I have a printer and scanner that are USB 2.0 compliant devices, as prominently shown on their boxes, that operate at a maximum speed of 12 Mbps, not the 480 Mbps that many people would assume.
Is that also why it takes >30 minutes for me to copy 8MB (size on disk) of Internet Favourites (2000 files, 500 folder) to my USB Flash Drive? (Whereas a single 8MB file would be almost instantaneous).
Awesome everyone, thanks for your answers and input. I’ll probably just get a firewire compatible drive in that case. Are there any “differences” in firewire that I should look out for?
Maybe, but it may also/instead be related to the way flash memory works; as I understand it, each segment of flash memory has to be explicitly erased before it can be rewritten (as opposed to what happens with RAM or hard drives, where (probably an oversimplification) the data as a binary pattern, is written/overwritten directly as (more or less) a single, simple operation).
The CPU IO overhead of writing thousands of beginning and ending file segments is what takes all that time if you are copying thousands of little files over. It’s not the limitation of the USB 1.1/2.0 IO as much as the CPU and the medum (flash is somewhat slow inherently)
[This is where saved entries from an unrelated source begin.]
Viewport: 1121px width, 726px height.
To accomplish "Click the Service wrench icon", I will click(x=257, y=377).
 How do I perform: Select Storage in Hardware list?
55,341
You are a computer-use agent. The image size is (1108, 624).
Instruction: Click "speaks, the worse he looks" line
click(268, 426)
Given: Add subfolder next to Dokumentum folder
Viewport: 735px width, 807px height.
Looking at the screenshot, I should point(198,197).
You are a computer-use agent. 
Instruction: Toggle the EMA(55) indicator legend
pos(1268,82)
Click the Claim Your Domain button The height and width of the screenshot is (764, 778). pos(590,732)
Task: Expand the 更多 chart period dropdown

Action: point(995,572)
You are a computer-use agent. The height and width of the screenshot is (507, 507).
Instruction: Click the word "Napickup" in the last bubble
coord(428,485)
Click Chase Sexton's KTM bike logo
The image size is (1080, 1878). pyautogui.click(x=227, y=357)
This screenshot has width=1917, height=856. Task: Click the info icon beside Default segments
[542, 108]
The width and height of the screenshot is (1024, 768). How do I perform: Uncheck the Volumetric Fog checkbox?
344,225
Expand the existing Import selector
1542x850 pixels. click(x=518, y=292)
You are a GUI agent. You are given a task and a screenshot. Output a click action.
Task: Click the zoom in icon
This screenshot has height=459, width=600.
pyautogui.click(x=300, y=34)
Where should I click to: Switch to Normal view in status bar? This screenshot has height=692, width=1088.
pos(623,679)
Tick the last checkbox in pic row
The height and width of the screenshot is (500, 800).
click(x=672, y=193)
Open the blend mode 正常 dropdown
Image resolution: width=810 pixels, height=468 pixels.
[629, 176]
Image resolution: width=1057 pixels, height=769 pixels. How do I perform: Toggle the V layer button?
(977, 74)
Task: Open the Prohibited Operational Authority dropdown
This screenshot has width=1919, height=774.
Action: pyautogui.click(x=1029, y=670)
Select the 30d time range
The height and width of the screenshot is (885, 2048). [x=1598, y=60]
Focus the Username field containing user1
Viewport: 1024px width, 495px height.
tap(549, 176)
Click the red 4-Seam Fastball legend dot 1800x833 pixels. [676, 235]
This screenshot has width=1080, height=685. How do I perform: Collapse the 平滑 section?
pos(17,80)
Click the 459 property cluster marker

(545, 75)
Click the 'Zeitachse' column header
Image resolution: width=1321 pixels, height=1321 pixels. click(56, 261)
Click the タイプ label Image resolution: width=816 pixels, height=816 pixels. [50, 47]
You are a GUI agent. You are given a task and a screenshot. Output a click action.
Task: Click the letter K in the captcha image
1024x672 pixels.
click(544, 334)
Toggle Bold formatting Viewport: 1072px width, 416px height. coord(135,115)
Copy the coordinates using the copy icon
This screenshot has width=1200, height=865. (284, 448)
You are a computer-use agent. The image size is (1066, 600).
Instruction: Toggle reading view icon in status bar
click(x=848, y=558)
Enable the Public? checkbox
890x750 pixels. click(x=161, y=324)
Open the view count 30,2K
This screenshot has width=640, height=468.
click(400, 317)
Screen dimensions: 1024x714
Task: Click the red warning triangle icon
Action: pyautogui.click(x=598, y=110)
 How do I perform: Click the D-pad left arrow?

Something that hasn’t been addressed in this thread, but seems entirely appropriate to the OP, is USB cables for external devices. For example, will a vs 2 cable work on 1? Vice versa? If versions are mixed, what is the result – nothing, failure, slower speed, snow in July, etc.?
I’ve used plain old USB (non USB 2.0 spec’d) cables with fast 7200 RPM 2.0 hard drives with no IO or throughput choke issues. There may be bleeding edge applications that demand only the hihgest spec’s cables, but IMO most USB cables, even if not spec’s for 2.0 will work fine for 1.1 and 2.0 applications.
Just another thought on this: They do make external hard drives that have both USB2.0 AND Firewire ports. I’ve been shopping around for these, and the selection isn’t quite as good, but prices for the same size drive are about the same. With both types of ports, you can “hedge your bet” and have an alternative if your next computer (a few years from now) doesn’t have FireWire.
Given that you’re on a Mac, that’s the right answer: ignore USB and get Firewire. As for differences, there is a really new Firewire 800, but it’s new enough that I don’t think there are many (or any) drives out there with it yet. And, unless you have one of the brand-new Macs, your Mac doesn’t have Firewire 800.
So, since most of the current drives had their box art done before Firewire 800 came along, they will all say simply “Firewire”, without specifying. If there are any Firewire 800 drives out there, the box will undoubtedly trumpet that it’s 800.
So the bottom line is that if the box or specs of the drive say just “Firewire”, you’re fine. If you find something that says “Firewire 800”, you should avoid it (unless you know that you have one of the really new Macs that support it).
Firewire 800 is standard on the PowerMacs and PowerBooks, I believe.
For regular consumer-level stuff, vanilla Firewire should be just fine. The only time I’ve ever had “issues” was when trying to simultaneously capture a full DV stream from a camcorder and write it to a Firewire drive.